I don't feel like it's a lost battle at all. Folks are fanning out and learning that all of this is harder than it looks, with the exception of enterprise, where it's harder than it looks squared.

I suspect folks will become attracted to the simplicity and performance of buildpacks. They make whole classes of headache vanish.

I guess on this one I'm optimistic.


Almost every CI setup completely breaks that assumption since layers are not cached efficiently among job runners.


Why is image size important? Should we instead optimise for speed of build?

If storage is cheap. And CPU costs Co2 does it make sense to spend longer time and more energy to save disk space?


It's not just the raw size of the image, but also about what the image includes; a smaller image often reduces the potential attack surface because vulnerable things just aren't there.

That's one of the major rationales behind the distroless images. Being space optimized is just a really nice side effect.

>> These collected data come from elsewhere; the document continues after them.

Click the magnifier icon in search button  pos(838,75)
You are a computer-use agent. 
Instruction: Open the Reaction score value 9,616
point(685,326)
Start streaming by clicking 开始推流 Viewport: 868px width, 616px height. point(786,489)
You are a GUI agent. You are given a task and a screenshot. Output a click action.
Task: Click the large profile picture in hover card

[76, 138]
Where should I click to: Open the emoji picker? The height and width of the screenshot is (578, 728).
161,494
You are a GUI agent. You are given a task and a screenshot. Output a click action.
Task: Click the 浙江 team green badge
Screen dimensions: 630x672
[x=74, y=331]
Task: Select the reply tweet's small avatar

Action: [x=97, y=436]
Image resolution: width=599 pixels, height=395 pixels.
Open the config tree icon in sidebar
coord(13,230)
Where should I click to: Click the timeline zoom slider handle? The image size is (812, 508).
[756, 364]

>> a smaller image often reduces the potential attack surface because vulnerable things just aren't there

By the way, the article proposes blind download of artifacts from someplace on the internet, on every build. Not only that can cripple your builds when the source is down (which happens all the time), it can (and that has happened) send you arbitrary infected crap instead of what you wanted.

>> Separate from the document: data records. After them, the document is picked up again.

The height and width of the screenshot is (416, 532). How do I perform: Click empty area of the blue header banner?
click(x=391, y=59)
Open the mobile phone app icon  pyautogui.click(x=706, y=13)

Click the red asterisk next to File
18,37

>Why is image size important?

Cold start times I'd imagine


There are plenty of resource limited use cases, where storage is not exactly cheap. Or updating image over network might be slow or expensive (think edge, over 3-4g)


How many servers are you copying the image to?


security (e.g. attack surface)


It's worth noting that golang builds can be smaller than that with `GOOS=linux go build -ldflags="-s -w" .` (assuming a build on macos for linux.) From there I usually run `upx --ultra-brute -9 program` before dropping it into a `scratch` docker container (plus whatever other deps it needs).


Does the UPX help much on top of Docker's layer compression? I can imagine it might (special purpose vs general purpose) but haven't tried it.


Just saw this reply, yes it does.


This is indeed a good overview.

It would have been a great overview had it started with briefing readers about why (or when) image size should bother us at all.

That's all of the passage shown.